И я горько вздохнул, потому что лишь в тот миг понял истинную разницу между собой и Бахтиным. Для меня Отечество теперь было — дом, сын на руках и мир, который я защищал как умел. Для него Отечество было — война, бесконечная война, когда впереди видишь врага, жаждешь с ним переведаться и не имеешь минуты, чтобы обернуться и хоть прощальным взглядом — а увидеть то, что за спиной, то, за что сражаешься. И иного Отечества, очевидно, ему не требовалось. Для меня — дом, для него — знамя…

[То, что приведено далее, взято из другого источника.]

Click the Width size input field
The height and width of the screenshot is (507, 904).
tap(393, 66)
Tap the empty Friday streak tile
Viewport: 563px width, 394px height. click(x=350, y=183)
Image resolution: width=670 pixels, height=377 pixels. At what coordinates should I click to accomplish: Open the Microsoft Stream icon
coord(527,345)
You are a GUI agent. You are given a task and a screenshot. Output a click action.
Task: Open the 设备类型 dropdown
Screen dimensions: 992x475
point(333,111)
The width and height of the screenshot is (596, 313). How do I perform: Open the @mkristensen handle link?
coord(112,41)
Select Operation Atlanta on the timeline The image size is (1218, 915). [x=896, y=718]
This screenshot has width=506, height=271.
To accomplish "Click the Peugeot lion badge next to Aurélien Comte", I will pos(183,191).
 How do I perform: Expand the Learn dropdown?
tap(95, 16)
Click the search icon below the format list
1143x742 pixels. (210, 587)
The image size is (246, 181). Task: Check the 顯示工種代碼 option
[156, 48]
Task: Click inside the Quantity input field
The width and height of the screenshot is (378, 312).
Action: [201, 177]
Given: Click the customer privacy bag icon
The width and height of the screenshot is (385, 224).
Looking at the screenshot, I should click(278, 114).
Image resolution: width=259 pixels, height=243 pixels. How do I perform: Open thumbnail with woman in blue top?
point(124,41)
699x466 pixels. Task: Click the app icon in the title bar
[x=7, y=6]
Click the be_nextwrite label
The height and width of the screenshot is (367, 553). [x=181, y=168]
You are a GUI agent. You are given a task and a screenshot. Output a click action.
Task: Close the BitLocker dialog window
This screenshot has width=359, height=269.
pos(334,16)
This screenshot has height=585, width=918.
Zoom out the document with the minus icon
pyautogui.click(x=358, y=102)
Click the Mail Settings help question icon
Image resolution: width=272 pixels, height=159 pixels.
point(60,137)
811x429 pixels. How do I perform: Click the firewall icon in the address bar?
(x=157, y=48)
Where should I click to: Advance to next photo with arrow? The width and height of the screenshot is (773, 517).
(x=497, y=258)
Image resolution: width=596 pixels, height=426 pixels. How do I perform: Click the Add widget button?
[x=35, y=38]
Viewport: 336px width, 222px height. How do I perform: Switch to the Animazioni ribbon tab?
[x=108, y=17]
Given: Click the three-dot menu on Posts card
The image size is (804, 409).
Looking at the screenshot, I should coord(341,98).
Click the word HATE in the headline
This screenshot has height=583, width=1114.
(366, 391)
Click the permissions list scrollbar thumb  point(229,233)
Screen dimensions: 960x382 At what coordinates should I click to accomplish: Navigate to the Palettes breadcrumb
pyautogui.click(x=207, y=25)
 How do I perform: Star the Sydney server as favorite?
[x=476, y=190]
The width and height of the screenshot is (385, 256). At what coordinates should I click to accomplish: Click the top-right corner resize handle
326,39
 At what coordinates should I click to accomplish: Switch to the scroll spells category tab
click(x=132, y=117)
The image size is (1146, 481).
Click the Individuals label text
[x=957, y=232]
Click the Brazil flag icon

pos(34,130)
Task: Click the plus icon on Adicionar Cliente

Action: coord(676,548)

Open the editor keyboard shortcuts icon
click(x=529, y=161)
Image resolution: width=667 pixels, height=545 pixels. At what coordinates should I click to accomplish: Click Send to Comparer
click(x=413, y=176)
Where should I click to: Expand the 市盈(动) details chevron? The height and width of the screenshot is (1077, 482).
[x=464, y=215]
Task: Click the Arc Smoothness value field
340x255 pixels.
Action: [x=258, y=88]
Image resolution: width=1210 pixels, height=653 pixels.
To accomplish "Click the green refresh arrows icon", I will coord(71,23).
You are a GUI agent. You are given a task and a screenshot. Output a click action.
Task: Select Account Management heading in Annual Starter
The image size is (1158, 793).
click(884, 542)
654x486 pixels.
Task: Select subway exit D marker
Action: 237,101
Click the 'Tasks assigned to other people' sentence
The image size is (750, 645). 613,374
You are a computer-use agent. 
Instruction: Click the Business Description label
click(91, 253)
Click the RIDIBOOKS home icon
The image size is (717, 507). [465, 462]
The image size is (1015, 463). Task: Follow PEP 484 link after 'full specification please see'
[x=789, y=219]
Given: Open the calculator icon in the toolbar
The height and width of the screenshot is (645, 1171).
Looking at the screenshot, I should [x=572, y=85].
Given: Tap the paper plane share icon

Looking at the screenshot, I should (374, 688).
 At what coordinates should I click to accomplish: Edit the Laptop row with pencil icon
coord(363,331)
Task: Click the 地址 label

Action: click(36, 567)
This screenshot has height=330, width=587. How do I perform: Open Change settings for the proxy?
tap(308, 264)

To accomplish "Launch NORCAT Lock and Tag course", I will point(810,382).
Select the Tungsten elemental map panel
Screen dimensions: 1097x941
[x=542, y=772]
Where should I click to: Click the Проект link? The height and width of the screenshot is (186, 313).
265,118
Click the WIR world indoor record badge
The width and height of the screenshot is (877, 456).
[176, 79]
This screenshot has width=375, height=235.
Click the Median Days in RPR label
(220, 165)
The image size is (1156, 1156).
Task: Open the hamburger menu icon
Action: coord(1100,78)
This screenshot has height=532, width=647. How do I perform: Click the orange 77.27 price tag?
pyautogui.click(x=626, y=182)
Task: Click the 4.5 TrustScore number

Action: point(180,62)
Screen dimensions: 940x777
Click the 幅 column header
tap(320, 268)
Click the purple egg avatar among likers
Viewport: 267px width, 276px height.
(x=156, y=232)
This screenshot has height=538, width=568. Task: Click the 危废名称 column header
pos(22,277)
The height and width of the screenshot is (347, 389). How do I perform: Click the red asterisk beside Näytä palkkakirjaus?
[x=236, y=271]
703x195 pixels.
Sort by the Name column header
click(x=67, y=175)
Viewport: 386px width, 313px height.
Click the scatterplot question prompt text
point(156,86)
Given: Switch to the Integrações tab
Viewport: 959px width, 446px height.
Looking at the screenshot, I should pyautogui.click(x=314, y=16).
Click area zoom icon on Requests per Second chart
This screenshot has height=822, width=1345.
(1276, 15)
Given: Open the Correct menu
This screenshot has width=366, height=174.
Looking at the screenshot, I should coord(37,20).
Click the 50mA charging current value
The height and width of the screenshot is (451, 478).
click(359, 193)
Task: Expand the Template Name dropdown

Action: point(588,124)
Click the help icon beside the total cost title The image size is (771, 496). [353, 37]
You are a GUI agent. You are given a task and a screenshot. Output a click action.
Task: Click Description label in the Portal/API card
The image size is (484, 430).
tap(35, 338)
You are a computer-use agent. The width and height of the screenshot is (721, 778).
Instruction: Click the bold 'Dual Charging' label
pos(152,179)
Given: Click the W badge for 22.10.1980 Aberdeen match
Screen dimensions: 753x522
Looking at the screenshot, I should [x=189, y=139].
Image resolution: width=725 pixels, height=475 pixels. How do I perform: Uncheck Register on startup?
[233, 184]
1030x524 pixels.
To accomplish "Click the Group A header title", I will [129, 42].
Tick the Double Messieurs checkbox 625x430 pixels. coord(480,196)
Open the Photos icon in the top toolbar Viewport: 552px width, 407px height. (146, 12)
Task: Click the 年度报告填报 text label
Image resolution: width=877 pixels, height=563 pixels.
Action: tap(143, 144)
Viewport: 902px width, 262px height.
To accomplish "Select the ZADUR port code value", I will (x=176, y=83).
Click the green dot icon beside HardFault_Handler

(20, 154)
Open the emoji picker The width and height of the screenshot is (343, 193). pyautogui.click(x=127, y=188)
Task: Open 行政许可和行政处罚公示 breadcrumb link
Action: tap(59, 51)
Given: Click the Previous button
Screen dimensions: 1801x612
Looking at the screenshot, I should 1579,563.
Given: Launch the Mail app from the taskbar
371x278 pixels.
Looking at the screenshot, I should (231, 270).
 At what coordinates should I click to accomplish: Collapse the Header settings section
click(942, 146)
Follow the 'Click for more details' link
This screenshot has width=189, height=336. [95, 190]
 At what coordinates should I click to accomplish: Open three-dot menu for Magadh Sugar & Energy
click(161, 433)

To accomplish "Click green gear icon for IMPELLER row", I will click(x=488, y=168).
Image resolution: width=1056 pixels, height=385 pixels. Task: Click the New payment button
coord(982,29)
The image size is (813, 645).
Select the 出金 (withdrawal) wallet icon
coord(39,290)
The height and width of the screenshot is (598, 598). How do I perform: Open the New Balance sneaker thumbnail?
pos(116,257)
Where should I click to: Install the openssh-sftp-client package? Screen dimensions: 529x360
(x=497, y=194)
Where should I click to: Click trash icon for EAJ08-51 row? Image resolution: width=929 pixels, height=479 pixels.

Но объяснить ему этого я уже не мог.
До меня доходили слухи о том, как осаждали и брали Данциг. Всякий раз, как русский флот отправлялся бомбардировать крепость, в авангарде неизменно шли канонерские лодки. Ничто не могло превзойти их рвения! Они отважно поднимались к самым вражеским батареям против сильнейшего течения реки Вислы. На сей раз некому было им помочь — возможно, поэтому осада длилась чуть ли не год.
Потом до меня доходили слухи, что Бахтин, Никольский и Ванечка Савельев вернулись в Кронштадт, Иванов же был ранен и подал в отставку. Мы не встречались более, но память о моих друзьях-моряках угаснет только вместе с жизнью моей! И я, гусар, поднимаю эту чару за российский шхерный флот, который не столь прославлен, как эскадра Сенявина, громившая турок, однако ж спас Ригу от тягот осады и, возможно, от поднятия белых флагов на ее бастионах.
Что же касается меня — я более ни к одному плавучему сооружению не приближался. И чем дальше я от протоки, соединяющей Курляндскую Аю с Двиной, — тем лучше себя чувствую. Штос с подводным чертом — это игра, в которой можно выиграть только раз в жизни, господа, и только тогда, когда исход ее — вопрос жизни и смерти. Так что испытывать долготерпение Божье я не намерен!